14. Voor zover verweerder bij het bestreden besluit eiser geen vergunning tot verblijf voor het verrichten van arbeid in loondienst heeft verleend, verklaart de rechtbank zich onbevoegd. De rechtbank zal dit onderdeel van het beroepschrift op grond van artikel 6:15 van de Awb ter beoordeling als bezwaarschrift doorzenden naar verweerder.
15. De rechtbank is van oordeel dat verweerder ingevolgde artikel 32, tweede lid, van de Vw van het horen van eiser heeft kunnen afzien. Verweerder heeft bij brief van 4 januari 2001 bepaald dat eiser de beslissing op het bezwaarschrift niet in Nederland mocht afwachten.
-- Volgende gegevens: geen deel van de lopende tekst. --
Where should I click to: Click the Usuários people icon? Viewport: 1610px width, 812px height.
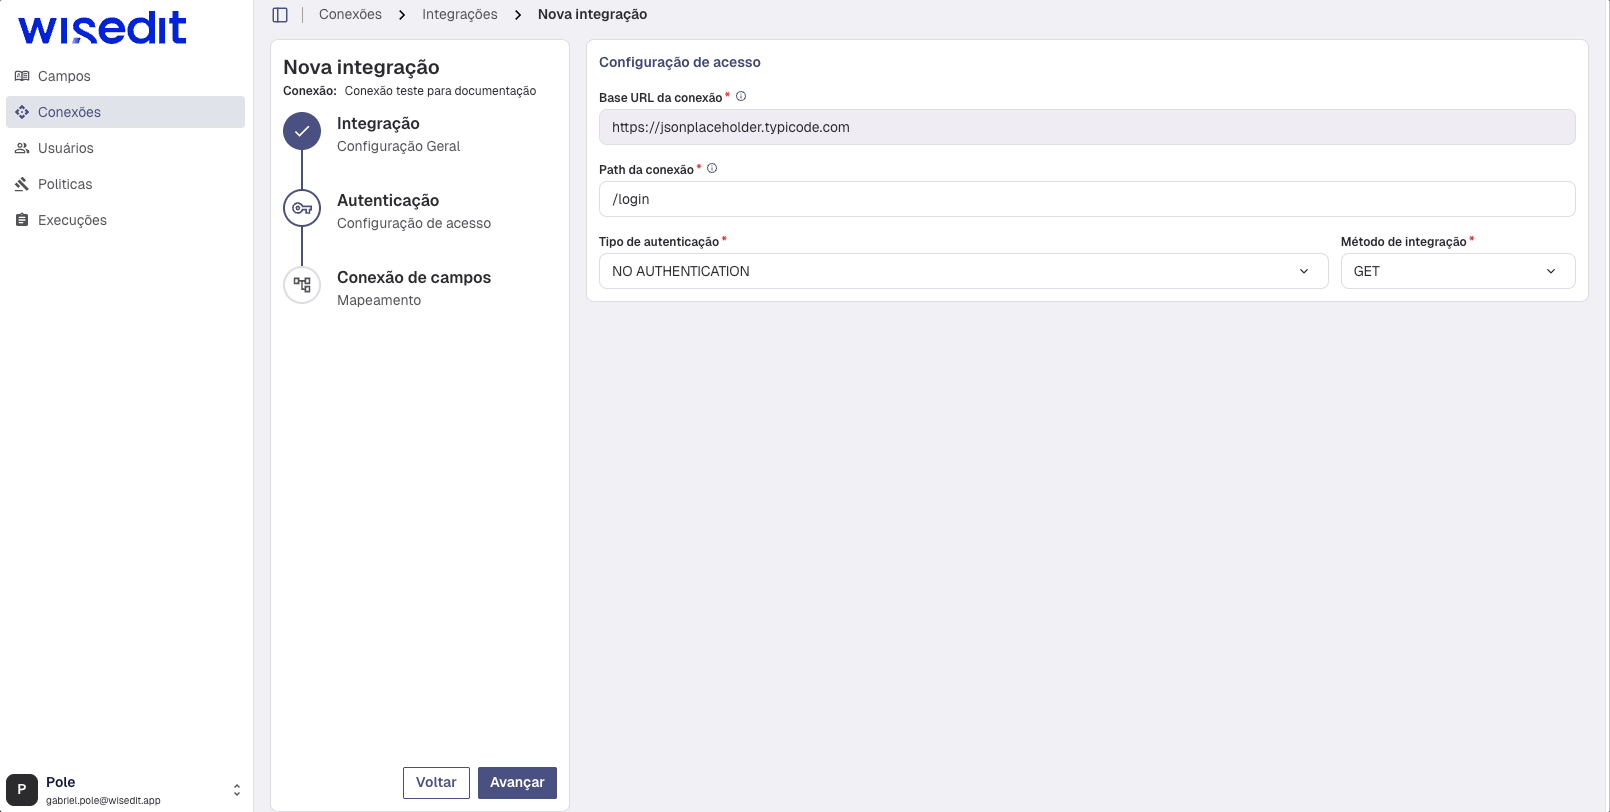click(x=22, y=148)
Verweerder is niet van deze beslissing teruggekomen en verweerder heeft eiser evenmin alsnog uitstel van vertrek verleend. Dit betekent dat er geen wettelijke verplichting bestond tot het horen van eiser in Bezwaar. Het horen van eiser werd evenmin door de zorgvuldigheid gevorderd.
1. verklaart zich onbevoegd van het beroep kennis te nemen, voor zover dat is gericht tegen het gedeelte van het bestreden besluit dat ertoe strekt aan eiser geen vergunning tot verblijf voor het verrichten van arbeid in loondienst te verlenen.
2. verklaart het beroep voor het overige ongegrond.
Deze uitspraak is gedaan en uitgesproken in het openbaar op 9 augustus 2002, door
mr. J.H.M. van de Ven, voorzitter, in tegenwoordigheid van mr. A.E. van Duinen, griffier.
Afschrift verzonden op: 9 augustus 2002
Tegen deze uitspraak staat geen hoger beroep open.